(Recorded data)
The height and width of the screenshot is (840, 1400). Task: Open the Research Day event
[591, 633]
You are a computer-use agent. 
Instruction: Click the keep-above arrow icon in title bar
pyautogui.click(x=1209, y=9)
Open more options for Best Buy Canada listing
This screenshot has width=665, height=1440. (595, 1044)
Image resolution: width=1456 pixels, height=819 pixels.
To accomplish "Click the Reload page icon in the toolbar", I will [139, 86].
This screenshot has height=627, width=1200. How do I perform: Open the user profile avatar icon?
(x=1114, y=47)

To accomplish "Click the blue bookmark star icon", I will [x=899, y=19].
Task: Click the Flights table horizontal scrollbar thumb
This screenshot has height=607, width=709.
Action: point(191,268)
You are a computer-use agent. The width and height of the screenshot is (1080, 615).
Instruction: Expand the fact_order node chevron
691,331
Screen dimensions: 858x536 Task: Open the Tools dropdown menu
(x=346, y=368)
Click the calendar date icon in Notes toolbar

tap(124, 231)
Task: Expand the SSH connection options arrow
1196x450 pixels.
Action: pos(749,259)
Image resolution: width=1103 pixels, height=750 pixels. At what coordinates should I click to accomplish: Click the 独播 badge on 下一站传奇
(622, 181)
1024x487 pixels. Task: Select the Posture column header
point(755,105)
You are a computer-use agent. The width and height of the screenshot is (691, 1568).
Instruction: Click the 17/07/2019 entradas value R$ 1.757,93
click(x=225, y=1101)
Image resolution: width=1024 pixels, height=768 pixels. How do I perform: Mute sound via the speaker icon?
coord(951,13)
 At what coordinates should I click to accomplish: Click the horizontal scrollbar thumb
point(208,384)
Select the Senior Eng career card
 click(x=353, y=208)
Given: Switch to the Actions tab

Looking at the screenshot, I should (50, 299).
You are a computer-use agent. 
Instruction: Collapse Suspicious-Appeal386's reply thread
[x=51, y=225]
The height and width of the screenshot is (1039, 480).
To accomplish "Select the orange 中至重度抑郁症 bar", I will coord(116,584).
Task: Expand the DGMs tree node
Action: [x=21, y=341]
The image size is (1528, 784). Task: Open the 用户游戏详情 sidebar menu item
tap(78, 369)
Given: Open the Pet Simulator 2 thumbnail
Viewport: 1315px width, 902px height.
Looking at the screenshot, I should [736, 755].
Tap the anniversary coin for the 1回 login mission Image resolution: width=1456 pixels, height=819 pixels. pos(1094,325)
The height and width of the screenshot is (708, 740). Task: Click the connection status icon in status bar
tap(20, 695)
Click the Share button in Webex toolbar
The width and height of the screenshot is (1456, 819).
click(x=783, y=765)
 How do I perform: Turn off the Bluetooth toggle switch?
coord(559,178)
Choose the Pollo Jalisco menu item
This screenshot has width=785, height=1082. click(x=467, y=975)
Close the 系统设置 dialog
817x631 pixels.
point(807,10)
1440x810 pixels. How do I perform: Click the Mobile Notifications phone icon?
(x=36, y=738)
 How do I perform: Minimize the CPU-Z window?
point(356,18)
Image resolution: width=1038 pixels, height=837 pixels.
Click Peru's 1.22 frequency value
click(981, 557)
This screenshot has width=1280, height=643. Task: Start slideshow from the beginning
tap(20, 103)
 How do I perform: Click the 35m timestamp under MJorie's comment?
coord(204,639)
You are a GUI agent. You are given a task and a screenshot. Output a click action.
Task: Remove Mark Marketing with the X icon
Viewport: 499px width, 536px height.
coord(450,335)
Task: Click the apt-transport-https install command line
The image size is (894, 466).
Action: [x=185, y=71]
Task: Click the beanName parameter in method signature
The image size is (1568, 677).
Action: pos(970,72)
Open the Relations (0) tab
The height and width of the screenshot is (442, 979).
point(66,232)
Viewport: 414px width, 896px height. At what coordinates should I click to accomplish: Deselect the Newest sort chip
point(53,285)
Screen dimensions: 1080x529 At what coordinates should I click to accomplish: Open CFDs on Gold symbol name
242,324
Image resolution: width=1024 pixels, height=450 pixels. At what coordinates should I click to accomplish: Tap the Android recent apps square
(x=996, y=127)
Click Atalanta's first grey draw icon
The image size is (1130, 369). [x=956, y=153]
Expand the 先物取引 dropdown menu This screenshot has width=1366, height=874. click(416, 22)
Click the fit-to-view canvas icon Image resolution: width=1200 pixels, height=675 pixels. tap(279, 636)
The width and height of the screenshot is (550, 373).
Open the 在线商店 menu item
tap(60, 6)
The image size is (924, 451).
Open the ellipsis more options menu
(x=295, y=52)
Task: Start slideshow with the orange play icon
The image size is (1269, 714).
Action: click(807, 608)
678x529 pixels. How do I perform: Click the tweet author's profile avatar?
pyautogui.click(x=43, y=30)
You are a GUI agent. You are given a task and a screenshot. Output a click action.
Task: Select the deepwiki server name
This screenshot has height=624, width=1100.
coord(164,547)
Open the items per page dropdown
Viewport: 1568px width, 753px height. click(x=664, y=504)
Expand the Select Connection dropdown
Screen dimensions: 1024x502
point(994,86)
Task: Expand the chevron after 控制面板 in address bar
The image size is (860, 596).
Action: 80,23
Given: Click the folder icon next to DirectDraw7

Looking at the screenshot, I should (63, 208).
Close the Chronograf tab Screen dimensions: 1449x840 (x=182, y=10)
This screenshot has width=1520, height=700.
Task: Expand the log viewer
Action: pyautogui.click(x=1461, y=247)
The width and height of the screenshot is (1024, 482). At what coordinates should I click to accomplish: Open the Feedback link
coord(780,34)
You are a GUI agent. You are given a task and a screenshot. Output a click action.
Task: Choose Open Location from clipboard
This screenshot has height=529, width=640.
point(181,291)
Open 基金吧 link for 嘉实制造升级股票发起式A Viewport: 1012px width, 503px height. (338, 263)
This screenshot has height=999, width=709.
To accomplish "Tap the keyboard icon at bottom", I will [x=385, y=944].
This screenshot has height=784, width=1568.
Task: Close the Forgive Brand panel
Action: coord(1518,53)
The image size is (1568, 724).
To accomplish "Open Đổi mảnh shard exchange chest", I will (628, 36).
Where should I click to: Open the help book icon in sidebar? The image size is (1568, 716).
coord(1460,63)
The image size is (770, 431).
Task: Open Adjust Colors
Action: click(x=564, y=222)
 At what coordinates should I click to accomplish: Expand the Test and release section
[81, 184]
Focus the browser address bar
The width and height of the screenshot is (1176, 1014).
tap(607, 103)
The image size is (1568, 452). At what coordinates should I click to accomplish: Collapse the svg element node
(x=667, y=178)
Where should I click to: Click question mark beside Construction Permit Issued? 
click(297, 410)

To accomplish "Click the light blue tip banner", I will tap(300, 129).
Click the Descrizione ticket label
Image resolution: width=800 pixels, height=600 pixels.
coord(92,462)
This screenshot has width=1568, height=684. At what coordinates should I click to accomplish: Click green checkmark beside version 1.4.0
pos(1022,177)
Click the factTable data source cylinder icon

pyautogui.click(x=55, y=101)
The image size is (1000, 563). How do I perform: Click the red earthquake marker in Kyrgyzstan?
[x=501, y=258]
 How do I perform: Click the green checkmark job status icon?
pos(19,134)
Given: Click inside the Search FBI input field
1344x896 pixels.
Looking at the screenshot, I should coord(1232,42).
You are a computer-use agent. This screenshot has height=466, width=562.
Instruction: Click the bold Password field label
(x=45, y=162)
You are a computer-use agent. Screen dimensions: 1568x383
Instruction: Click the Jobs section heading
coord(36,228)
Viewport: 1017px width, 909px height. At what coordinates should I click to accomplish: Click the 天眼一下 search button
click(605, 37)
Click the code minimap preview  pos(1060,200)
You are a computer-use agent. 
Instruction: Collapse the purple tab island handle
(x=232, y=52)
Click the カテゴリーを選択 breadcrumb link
(End Recorded data)
» **Problem to solve**
Each line of the data must come back exactly as written.

» **Answer section**
The height and width of the screenshot is (840, 1400). Task: Open the Research Day event
[591, 633]
You are a computer-use agent. 
Instruction: Click the keep-above arrow icon in title bar
pyautogui.click(x=1209, y=9)
Open more options for Best Buy Canada listing
This screenshot has width=665, height=1440. (595, 1044)
Image resolution: width=1456 pixels, height=819 pixels.
To accomplish "Click the Reload page icon in the toolbar", I will [139, 86].
This screenshot has height=627, width=1200. How do I perform: Open the user profile avatar icon?
(x=1114, y=47)

To accomplish "Click the blue bookmark star icon", I will [x=899, y=19].
Task: Click the Flights table horizontal scrollbar thumb
This screenshot has height=607, width=709.
Action: point(191,268)
You are a computer-use agent. The width and height of the screenshot is (1080, 615).
Instruction: Expand the fact_order node chevron
691,331
Screen dimensions: 858x536 Task: Open the Tools dropdown menu
(x=346, y=368)
Click the calendar date icon in Notes toolbar

tap(124, 231)
Task: Expand the SSH connection options arrow
1196x450 pixels.
Action: pos(749,259)
Image resolution: width=1103 pixels, height=750 pixels. At what coordinates should I click to accomplish: Click the 独播 badge on 下一站传奇
(622, 181)
1024x487 pixels. Task: Select the Posture column header
point(755,105)
You are a computer-use agent. The width and height of the screenshot is (691, 1568).
Instruction: Click the 17/07/2019 entradas value R$ 1.757,93
click(x=225, y=1101)
Image resolution: width=1024 pixels, height=768 pixels. How do I perform: Mute sound via the speaker icon?
coord(951,13)
 At what coordinates should I click to accomplish: Click the horizontal scrollbar thumb
point(208,384)
Select the Senior Eng career card
 click(x=353, y=208)
Given: Switch to the Actions tab

Looking at the screenshot, I should (50, 299).
You are a computer-use agent. 
Instruction: Collapse Suspicious-Appeal386's reply thread
[x=51, y=225]
The height and width of the screenshot is (1039, 480).
To accomplish "Select the orange 中至重度抑郁症 bar", I will coord(116,584).
Task: Expand the DGMs tree node
Action: [x=21, y=341]
The image size is (1528, 784). Task: Open the 用户游戏详情 sidebar menu item
tap(78, 369)
Given: Open the Pet Simulator 2 thumbnail
Viewport: 1315px width, 902px height.
Looking at the screenshot, I should [736, 755].
Tap the anniversary coin for the 1回 login mission Image resolution: width=1456 pixels, height=819 pixels. pos(1094,325)
The height and width of the screenshot is (708, 740). Task: Click the connection status icon in status bar
tap(20, 695)
Click the Share button in Webex toolbar
The width and height of the screenshot is (1456, 819).
click(x=783, y=765)
 How do I perform: Turn off the Bluetooth toggle switch?
coord(559,178)
Choose the Pollo Jalisco menu item
This screenshot has width=785, height=1082. click(x=467, y=975)
Close the 系统设置 dialog
817x631 pixels.
point(807,10)
1440x810 pixels. How do I perform: Click the Mobile Notifications phone icon?
(x=36, y=738)
 How do I perform: Minimize the CPU-Z window?
point(356,18)
Image resolution: width=1038 pixels, height=837 pixels.
Click Peru's 1.22 frequency value
click(981, 557)
This screenshot has width=1280, height=643. Task: Start slideshow from the beginning
tap(20, 103)
 How do I perform: Click the 35m timestamp under MJorie's comment?
coord(204,639)
You are a GUI agent. You are given a task and a screenshot. Output a click action.
Task: Remove Mark Marketing with the X icon
Viewport: 499px width, 536px height.
coord(450,335)
Task: Click the apt-transport-https install command line
The image size is (894, 466).
Action: [x=185, y=71]
Task: Click the beanName parameter in method signature
The image size is (1568, 677).
Action: pos(970,72)
Open the Relations (0) tab
The height and width of the screenshot is (442, 979).
point(66,232)
Viewport: 414px width, 896px height. At what coordinates should I click to accomplish: Deselect the Newest sort chip
point(53,285)
Screen dimensions: 1080x529 At what coordinates should I click to accomplish: Open CFDs on Gold symbol name
242,324
Image resolution: width=1024 pixels, height=450 pixels. At what coordinates should I click to accomplish: Tap the Android recent apps square
(x=996, y=127)
Click Atalanta's first grey draw icon
The image size is (1130, 369). [x=956, y=153]
Expand the 先物取引 dropdown menu This screenshot has width=1366, height=874. click(416, 22)
Click the fit-to-view canvas icon Image resolution: width=1200 pixels, height=675 pixels. tap(279, 636)
The width and height of the screenshot is (550, 373).
Open the 在线商店 menu item
tap(60, 6)
The image size is (924, 451).
Open the ellipsis more options menu
(x=295, y=52)
Task: Start slideshow with the orange play icon
The image size is (1269, 714).
Action: click(807, 608)
678x529 pixels. How do I perform: Click the tweet author's profile avatar?
pyautogui.click(x=43, y=30)
You are a GUI agent. You are given a task and a screenshot. Output a click action.
Task: Select the deepwiki server name
This screenshot has height=624, width=1100.
coord(164,547)
Open the items per page dropdown
Viewport: 1568px width, 753px height. click(x=664, y=504)
Expand the Select Connection dropdown
Screen dimensions: 1024x502
point(994,86)
Task: Expand the chevron after 控制面板 in address bar
The image size is (860, 596).
Action: 80,23
Given: Click the folder icon next to DirectDraw7

Looking at the screenshot, I should (63, 208).
Close the Chronograf tab Screen dimensions: 1449x840 (x=182, y=10)
This screenshot has width=1520, height=700.
Task: Expand the log viewer
Action: pyautogui.click(x=1461, y=247)
The width and height of the screenshot is (1024, 482). At what coordinates should I click to accomplish: Open the Feedback link
coord(780,34)
You are a GUI agent. You are given a task and a screenshot. Output a click action.
Task: Choose Open Location from clipboard
This screenshot has height=529, width=640.
point(181,291)
Open 基金吧 link for 嘉实制造升级股票发起式A Viewport: 1012px width, 503px height. (338, 263)
This screenshot has height=999, width=709.
To accomplish "Tap the keyboard icon at bottom", I will [x=385, y=944].
This screenshot has height=784, width=1568.
Task: Close the Forgive Brand panel
Action: coord(1518,53)
The image size is (1568, 724).
To accomplish "Open Đổi mảnh shard exchange chest", I will (628, 36).
Where should I click to: Open the help book icon in sidebar? The image size is (1568, 716).
coord(1460,63)
The image size is (770, 431).
Task: Open Adjust Colors
Action: click(x=564, y=222)
 At what coordinates should I click to accomplish: Expand the Test and release section
[81, 184]
Focus the browser address bar
The width and height of the screenshot is (1176, 1014).
tap(607, 103)
The image size is (1568, 452). At what coordinates should I click to accomplish: Collapse the svg element node
(x=667, y=178)
Where should I click to: Click question mark beside Construction Permit Issued? 
click(297, 410)

To accomplish "Click the light blue tip banner", I will tap(300, 129).
Click the Descrizione ticket label
Image resolution: width=800 pixels, height=600 pixels.
coord(92,462)
This screenshot has width=1568, height=684. At what coordinates should I click to accomplish: Click green checkmark beside version 1.4.0
pos(1022,177)
Click the factTable data source cylinder icon

pyautogui.click(x=55, y=101)
The image size is (1000, 563). How do I perform: Click the red earthquake marker in Kyrgyzstan?
[x=501, y=258]
 How do I perform: Click the green checkmark job status icon?
pos(19,134)
Given: Click inside the Search FBI input field
1344x896 pixels.
Looking at the screenshot, I should coord(1232,42).
You are a computer-use agent. This screenshot has height=466, width=562.
Instruction: Click the bold Password field label
(x=45, y=162)
You are a computer-use agent. Screen dimensions: 1568x383
Instruction: Click the Jobs section heading
coord(36,228)
Viewport: 1017px width, 909px height. At what coordinates should I click to accomplish: Click the 天眼一下 search button
click(605, 37)
Click the code minimap preview  pos(1060,200)
You are a computer-use agent. 
Instruction: Collapse the purple tab island handle
(x=232, y=52)
Click the カテゴリーを選択 breadcrumb link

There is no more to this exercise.